-- Begin Passage --

Pro-CODE Bill Announced Today:  Free Crypto From Cold-War Regs
An Open Letter to the Internet Community from Senator Burns
Upcoming Events
Quote of the Day
What YOU Can Do

 * See or, /pub/Alerts/ for more
 information on current EFF activities and online activism alerts! *


Subject: Pro-CODE Bill Announced Today:  Free Crypto From Cold-War Regs

Below is a joint advisory from CDT, EFF and VTW about the re-introduction
of Sen. Conrad Burns's "Pro-CODE" encryption export deregulation bill. EFF
commends Burns and co-sponsors for continuing to raise this issue in
Congress, and for their opposition to the Administration's obsolete (and
unconstitutional) policies.

Though EFF does not *endorse* this legislation (principally because it
may perpetuate a policy of excluding the public from government
decision-making on encryption policy), we do recognize and laud the
bill as an improvement over the status quo in almost all respects.
Pro-CODE would turn the current export process upside down, permitting
export of most encryption, and requiring reportage of an encryption
program's capabilities only *after* export. The bill also creates no new
or redundant crime categories.

                     PRO-CODE BILL ANNOUNCED TODAY

                          February 27, 1997

      Please widely redistribute this document with this banner
                    intact until March 15, 1997

            From the Center for Democracy and Technology (CDT),
              the Electronic Frontier Foundation (EFF), and
                 the Voters Telecommunication Watch (VTW)

        The Latest News
        What You Can Do Now
        Background On Pro-CODE
        What's At Stake
        For More Information / Supporting Organizations


Today, a bi-partisan group of seventeen United States Senators, led by
Conrad Burns (R-MT) and Patrick Leahy (D-VT), introduced the "Promotion
of Commerce Online in the Digital Era (Pro-CODE) Act", a bill designed
to promote privacy and security on the Internet by relaxing government
controls on encryption technologies.

Encryption technologies are the locks and keys of the Information age
-- enabling individuals and businesses to protect sensitive information
as it is transmitted over the Internet. Pro-CODE aims to enable this by
removing some of the regulations that currently prevent Americans from
using this technology.

-- End Passage --
-- Begin Information given --

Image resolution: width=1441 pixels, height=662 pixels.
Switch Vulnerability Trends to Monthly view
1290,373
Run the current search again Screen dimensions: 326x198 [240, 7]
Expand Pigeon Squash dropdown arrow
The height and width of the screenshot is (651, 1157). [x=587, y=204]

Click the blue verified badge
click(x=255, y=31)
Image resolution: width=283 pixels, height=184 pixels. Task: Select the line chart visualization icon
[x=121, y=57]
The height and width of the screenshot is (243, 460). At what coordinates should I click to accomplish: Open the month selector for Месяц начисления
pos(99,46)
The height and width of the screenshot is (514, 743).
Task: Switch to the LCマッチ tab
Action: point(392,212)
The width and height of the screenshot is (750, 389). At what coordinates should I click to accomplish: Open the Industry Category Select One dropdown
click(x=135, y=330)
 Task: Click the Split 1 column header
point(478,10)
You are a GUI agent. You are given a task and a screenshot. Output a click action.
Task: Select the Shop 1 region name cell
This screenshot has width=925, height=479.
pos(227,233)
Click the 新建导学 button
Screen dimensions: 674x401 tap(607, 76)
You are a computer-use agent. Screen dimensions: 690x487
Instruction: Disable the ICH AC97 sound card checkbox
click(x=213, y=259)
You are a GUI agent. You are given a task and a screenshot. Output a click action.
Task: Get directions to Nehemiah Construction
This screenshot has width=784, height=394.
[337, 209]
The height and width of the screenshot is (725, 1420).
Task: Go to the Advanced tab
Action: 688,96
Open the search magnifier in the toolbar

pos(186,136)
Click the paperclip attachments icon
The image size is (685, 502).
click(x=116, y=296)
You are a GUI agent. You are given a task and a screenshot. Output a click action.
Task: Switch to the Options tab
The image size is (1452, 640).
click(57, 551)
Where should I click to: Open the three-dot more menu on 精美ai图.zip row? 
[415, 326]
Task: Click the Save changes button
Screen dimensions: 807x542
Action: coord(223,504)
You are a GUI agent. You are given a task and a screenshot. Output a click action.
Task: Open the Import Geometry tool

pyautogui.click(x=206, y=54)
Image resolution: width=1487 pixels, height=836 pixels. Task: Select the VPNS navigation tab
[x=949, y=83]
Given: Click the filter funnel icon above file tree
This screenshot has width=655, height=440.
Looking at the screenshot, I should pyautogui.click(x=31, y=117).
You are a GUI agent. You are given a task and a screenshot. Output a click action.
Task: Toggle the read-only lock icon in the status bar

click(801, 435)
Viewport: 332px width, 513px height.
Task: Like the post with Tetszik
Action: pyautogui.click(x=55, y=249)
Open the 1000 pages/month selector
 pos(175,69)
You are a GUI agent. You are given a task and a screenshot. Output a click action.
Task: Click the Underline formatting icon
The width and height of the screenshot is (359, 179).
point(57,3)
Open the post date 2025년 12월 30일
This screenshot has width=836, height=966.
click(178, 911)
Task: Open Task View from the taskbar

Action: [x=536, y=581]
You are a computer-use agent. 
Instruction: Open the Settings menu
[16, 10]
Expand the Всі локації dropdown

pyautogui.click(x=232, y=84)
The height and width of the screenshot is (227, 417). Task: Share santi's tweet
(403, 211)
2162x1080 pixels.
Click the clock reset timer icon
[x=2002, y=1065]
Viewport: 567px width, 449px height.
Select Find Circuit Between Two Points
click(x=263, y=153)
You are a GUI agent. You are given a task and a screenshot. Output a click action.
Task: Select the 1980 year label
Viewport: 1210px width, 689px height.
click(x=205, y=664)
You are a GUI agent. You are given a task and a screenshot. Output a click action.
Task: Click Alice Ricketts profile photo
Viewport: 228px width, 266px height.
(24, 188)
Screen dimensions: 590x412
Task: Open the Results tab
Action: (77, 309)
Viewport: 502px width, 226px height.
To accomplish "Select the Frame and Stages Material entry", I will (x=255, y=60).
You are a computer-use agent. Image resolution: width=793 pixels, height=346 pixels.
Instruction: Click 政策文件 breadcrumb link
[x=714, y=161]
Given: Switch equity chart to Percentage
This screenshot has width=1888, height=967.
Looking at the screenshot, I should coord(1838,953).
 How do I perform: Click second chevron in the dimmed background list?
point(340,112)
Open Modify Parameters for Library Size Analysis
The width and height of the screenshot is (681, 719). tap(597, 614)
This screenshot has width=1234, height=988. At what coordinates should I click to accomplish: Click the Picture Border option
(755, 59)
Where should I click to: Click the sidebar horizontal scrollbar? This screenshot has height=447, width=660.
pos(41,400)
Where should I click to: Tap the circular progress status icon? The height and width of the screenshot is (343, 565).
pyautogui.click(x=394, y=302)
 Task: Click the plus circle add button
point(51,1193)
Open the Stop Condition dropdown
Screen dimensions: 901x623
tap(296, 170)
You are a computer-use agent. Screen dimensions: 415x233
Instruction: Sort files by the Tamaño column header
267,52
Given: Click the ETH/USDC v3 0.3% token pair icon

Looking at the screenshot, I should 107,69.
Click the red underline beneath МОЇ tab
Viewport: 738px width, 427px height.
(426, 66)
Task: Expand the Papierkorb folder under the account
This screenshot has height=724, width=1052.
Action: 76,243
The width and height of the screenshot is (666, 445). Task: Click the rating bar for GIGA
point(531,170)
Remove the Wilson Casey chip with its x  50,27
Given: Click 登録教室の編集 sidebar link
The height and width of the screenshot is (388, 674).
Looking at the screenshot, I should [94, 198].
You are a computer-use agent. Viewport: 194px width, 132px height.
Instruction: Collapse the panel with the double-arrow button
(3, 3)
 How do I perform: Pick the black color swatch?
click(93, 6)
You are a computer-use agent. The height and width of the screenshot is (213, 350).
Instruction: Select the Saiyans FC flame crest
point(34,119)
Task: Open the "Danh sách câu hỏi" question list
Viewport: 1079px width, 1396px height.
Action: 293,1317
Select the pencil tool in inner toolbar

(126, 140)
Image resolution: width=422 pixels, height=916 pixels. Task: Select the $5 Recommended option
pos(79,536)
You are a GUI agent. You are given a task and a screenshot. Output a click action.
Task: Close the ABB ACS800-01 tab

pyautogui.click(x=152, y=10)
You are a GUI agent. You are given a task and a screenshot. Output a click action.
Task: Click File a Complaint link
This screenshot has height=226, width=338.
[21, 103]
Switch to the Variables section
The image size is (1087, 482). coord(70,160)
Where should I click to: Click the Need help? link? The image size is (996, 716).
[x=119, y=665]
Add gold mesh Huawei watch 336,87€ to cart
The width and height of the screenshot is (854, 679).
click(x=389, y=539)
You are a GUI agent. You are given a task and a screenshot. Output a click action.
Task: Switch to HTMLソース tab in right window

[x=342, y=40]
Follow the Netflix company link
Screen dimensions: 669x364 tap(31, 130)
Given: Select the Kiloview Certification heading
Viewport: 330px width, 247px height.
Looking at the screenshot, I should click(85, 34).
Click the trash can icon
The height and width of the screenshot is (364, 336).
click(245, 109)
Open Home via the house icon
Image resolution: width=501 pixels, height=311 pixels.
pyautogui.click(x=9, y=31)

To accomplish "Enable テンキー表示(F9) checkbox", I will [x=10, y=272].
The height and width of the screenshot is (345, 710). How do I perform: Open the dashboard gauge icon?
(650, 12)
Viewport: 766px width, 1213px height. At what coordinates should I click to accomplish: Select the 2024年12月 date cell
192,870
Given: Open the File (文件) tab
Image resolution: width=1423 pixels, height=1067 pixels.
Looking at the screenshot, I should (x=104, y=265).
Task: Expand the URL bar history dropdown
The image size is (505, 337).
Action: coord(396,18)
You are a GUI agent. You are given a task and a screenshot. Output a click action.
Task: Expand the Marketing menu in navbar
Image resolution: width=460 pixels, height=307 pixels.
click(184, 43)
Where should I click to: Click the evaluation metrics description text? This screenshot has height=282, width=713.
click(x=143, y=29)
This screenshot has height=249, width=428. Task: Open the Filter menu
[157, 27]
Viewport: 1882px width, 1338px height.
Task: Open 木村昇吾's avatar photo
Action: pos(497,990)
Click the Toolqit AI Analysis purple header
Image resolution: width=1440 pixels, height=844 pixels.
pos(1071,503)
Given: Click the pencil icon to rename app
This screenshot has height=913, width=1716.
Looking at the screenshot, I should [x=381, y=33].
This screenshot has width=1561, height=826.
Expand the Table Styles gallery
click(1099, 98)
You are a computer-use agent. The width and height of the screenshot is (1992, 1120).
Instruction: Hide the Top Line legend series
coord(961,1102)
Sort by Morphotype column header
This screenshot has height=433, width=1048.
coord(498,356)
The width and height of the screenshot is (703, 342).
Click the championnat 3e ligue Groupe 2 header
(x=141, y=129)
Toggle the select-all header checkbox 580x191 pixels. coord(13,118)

-- End Information given --

Written problem:
Quote the Pro-CODE advisory word for word, starting with "Today, a bi-partisan" and going on through "using this technology.".

Solution:
Today, a bi-partisan group of seventeen United States Senators, led by
Conrad Burns (R-MT) and Patrick Leahy (D-VT), introduced the "Promotion
of Commerce Online in the Digital Era (Pro-CODE) Act", a bill designed
to promote privacy and security on the Internet by relaxing government
controls on encryption technologies.

Encryption technologies are the locks and keys of the Information age
-- enabling individuals and businesses to protect sensitive information
as it is transmitted over the Internet. Pro-CODE aims to enable this by
removing some of the regulations that currently prevent Americans from
using this technology.